__TEXT__.
────────────────────────────────────────
Can somebody make me laugh, I need a good laugh. Please anyone. Its got to be fu!


Question: a man bumps into a woman in a hotel lobby and his elbow goes into her breast.they are both quite startled.the man says to the woman 'ma'am,if your heart is as soft as your breast then i know you will forgive me'.the woman says 'if your d*ck is as hard as your elbow I'm in room 221.'....hope you find that as funny as i did


Answers: a man bumps into a woman in a hotel lobby and his elbow goes into her breast.they are both quite startled.the man says to the woman 'ma'am,if your heart is as soft as your breast then i know you will forgive me'.the woman says 'if your d*ck is as hard as your elbow I'm in room 221.'....hope you find that as funny as i did
Sad News

With all the sadness and trauma going on in the world at the moment, it is worth reflecting on the death of a very important person, which almost went unnoticed last week.

Larry LaPrise, the man who wrote "The Hokey Pokey" died peacefully at the age of 93. The most traumatic part for his family was getting him into the coffin. They put his left leg in. And then the trouble started.

You know it's funny....!
what has wings and sucks blood? Always Ultra!
────────────────────────────────────────
__RECORDED DATA__.
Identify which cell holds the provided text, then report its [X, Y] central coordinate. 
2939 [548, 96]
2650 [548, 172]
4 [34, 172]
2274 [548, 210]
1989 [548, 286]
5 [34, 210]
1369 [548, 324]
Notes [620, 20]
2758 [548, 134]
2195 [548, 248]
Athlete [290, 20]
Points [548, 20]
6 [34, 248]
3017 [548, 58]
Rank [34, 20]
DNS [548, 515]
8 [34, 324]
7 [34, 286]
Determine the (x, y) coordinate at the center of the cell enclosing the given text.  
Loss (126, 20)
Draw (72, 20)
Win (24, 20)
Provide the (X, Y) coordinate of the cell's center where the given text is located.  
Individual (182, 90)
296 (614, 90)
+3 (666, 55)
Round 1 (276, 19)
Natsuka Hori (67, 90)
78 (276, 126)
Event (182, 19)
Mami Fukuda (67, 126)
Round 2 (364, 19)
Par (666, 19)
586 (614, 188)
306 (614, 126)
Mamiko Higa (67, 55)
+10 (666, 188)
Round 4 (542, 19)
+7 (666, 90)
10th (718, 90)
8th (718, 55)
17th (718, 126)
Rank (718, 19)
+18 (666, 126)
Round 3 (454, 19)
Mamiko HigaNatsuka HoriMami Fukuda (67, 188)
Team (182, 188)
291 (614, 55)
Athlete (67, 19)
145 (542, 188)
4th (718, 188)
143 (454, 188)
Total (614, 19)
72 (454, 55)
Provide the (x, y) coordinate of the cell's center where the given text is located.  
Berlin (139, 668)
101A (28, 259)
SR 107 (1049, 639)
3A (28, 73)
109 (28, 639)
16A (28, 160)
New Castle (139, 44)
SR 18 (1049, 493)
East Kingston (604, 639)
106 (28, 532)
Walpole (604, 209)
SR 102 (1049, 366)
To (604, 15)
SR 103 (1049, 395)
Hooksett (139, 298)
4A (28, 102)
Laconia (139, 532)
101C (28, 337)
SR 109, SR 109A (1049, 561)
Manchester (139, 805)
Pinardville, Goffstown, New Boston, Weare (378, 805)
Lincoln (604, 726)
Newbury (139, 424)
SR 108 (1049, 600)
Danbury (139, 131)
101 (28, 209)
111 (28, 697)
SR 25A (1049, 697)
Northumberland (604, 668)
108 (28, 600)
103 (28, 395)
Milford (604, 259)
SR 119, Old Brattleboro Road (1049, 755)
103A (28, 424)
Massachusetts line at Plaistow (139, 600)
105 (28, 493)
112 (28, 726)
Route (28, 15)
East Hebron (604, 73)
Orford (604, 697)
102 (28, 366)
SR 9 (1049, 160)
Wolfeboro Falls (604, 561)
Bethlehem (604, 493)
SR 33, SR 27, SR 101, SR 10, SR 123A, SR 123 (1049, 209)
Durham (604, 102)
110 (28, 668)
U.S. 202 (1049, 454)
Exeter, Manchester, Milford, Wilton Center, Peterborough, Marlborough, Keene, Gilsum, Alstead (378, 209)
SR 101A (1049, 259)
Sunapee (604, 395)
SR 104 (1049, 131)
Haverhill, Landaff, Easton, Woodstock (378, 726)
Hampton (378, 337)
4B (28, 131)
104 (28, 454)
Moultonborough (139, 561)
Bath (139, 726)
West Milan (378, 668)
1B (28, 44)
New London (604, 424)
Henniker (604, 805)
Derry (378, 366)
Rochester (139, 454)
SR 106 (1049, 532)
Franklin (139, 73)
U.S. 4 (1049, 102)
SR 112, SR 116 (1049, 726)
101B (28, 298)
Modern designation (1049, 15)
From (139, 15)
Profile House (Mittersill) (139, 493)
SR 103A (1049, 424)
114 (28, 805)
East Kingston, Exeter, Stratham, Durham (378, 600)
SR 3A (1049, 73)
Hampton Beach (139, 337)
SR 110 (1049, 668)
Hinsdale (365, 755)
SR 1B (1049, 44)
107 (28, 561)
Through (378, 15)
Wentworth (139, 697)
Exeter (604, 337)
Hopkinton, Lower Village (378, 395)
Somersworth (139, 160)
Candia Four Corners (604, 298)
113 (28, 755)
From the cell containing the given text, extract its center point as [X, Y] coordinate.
────────────────────────────────────────
__WORK TO BE COMPLETED__. Using the joke thread above, say whether each statement agrees with it: (a) the writer of "The Hokey Pokey" died at 93; (b) the family's trouble began when they put his right leg in; (c) his death drew wide notice. Answer each with yes or no and quote the deciding words.

__EXERCISE SOLUTION__.
(a) Yes: "Larry LaPrise, the man who wrote "The Hokey Pokey" died peacefully at the age of 93."
(b) No: "They put his left leg in. And then the trouble started."
(c) No: "which almost went unnoticed last week."